### ENTRIES SHOWN:

*** Begin section ***

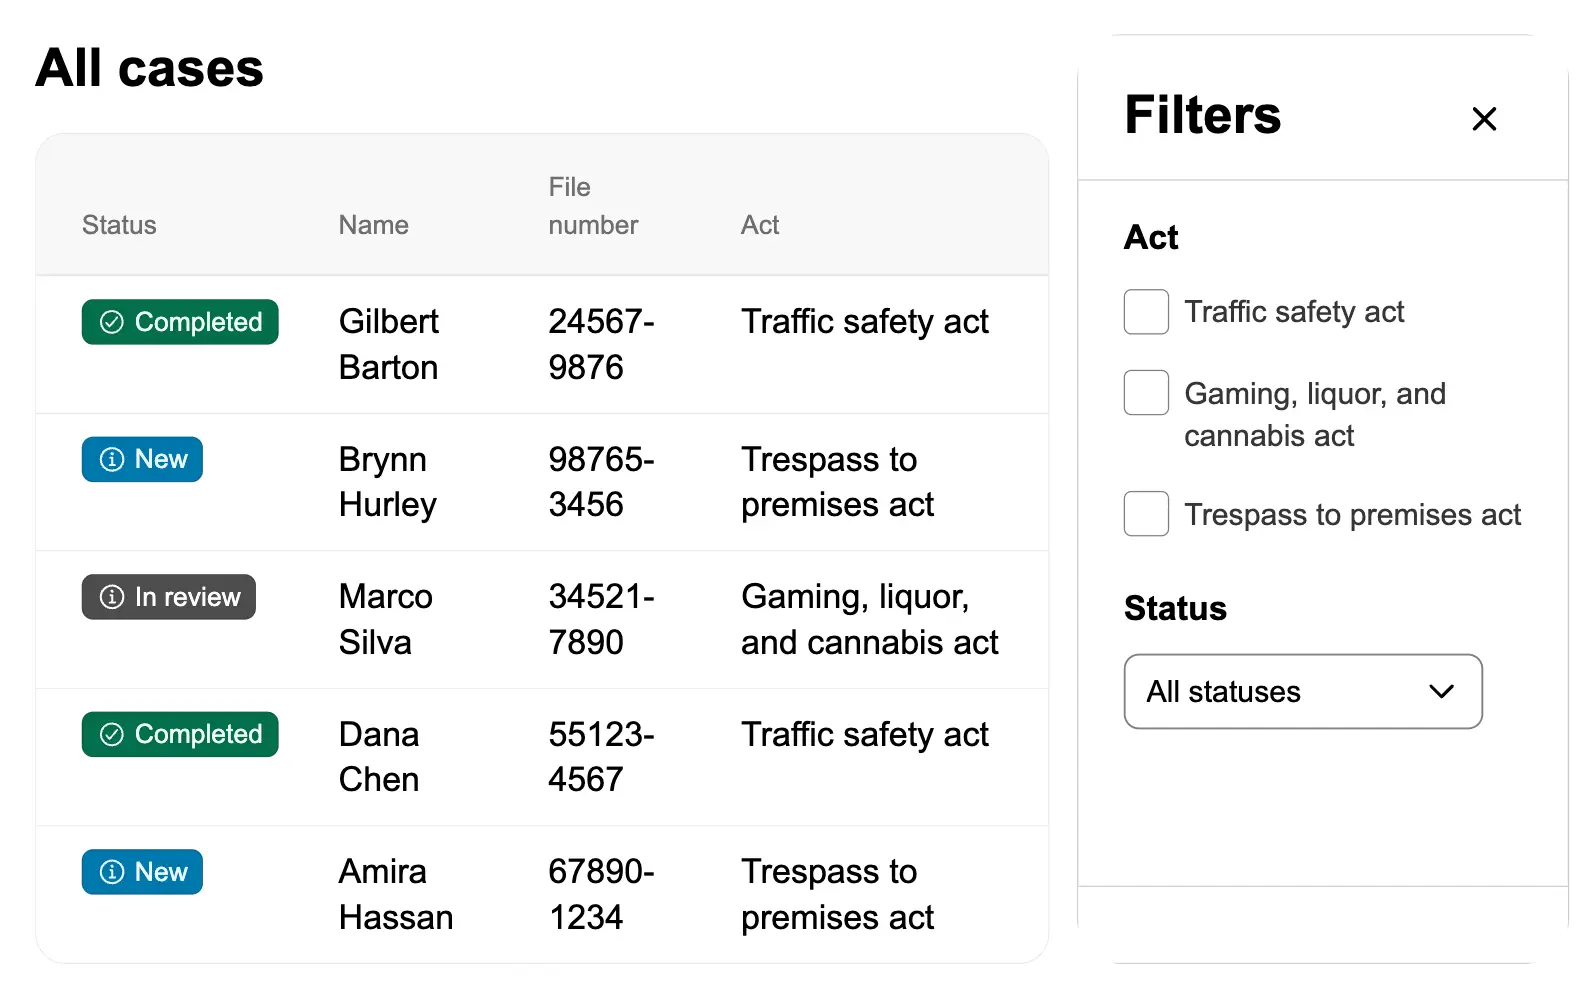Tick the Trespass to premises act checkbox
Viewport: 1578px width, 983px height.
(1146, 514)
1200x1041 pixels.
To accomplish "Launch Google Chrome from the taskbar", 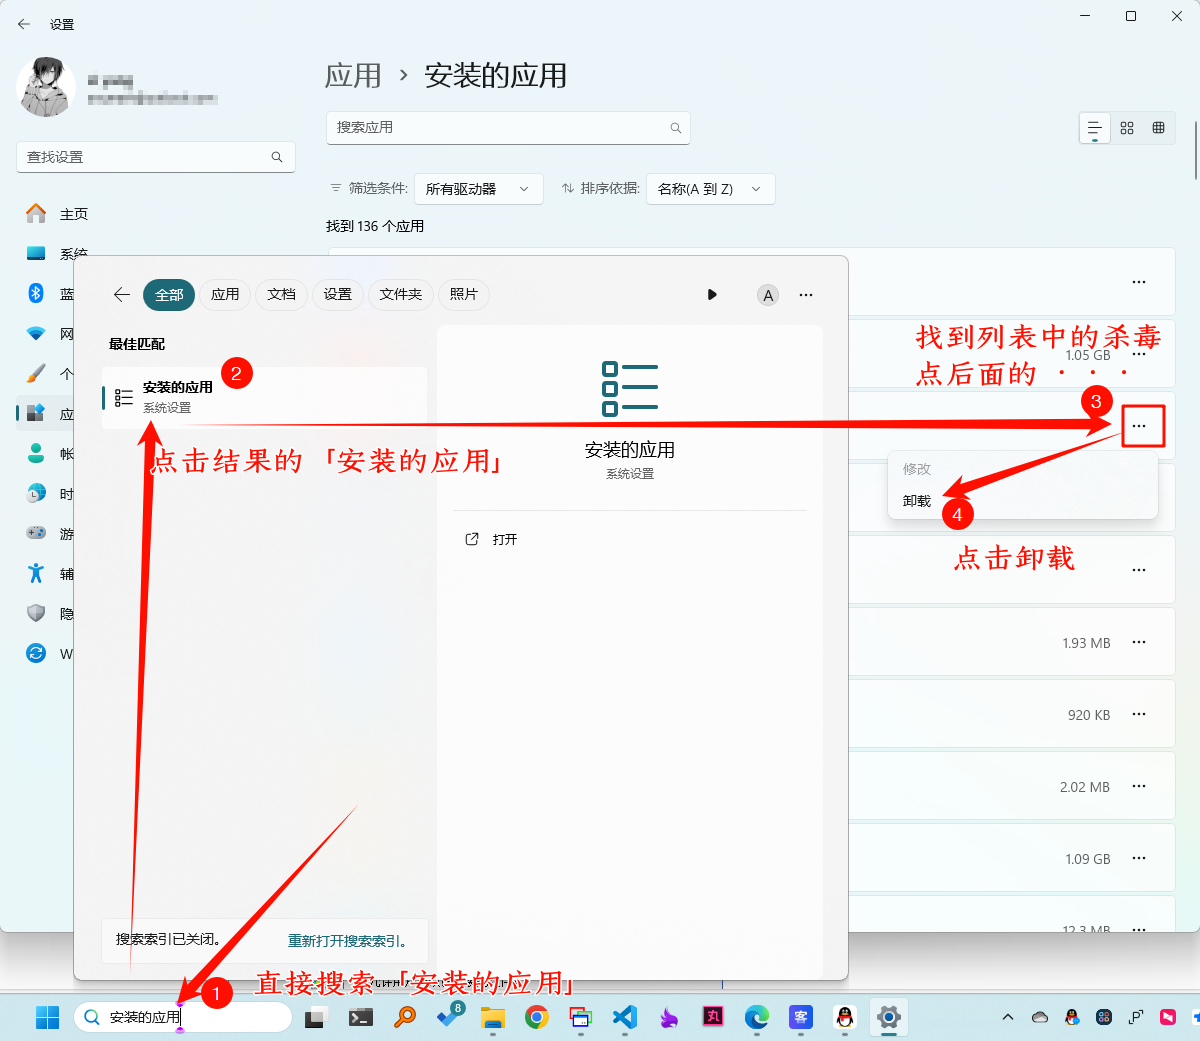I will [x=537, y=1018].
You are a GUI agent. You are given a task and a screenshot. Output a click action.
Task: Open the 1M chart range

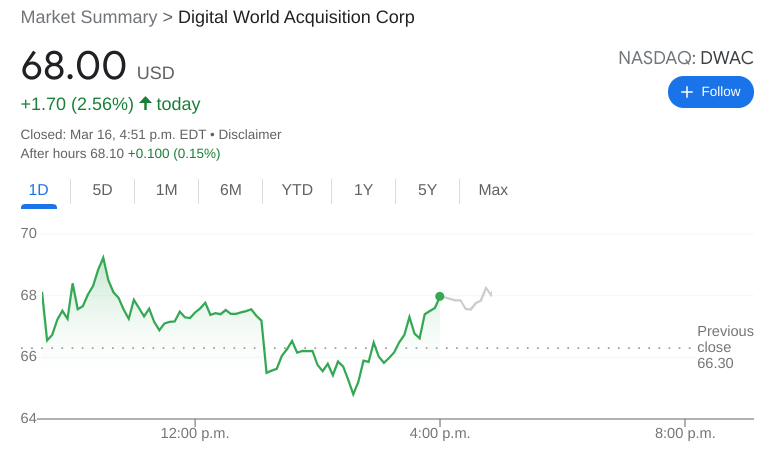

*** End section ***

### TASK GOAL:
Everything from the line containing "You are a GUI" to the last line of the records above should be reproduced exactly, except the pictures.

### THE COMPLETED TASK:
You are a GUI agent. You are given a task and a screenshot. Output a click action.
Task: Open the 1M chart range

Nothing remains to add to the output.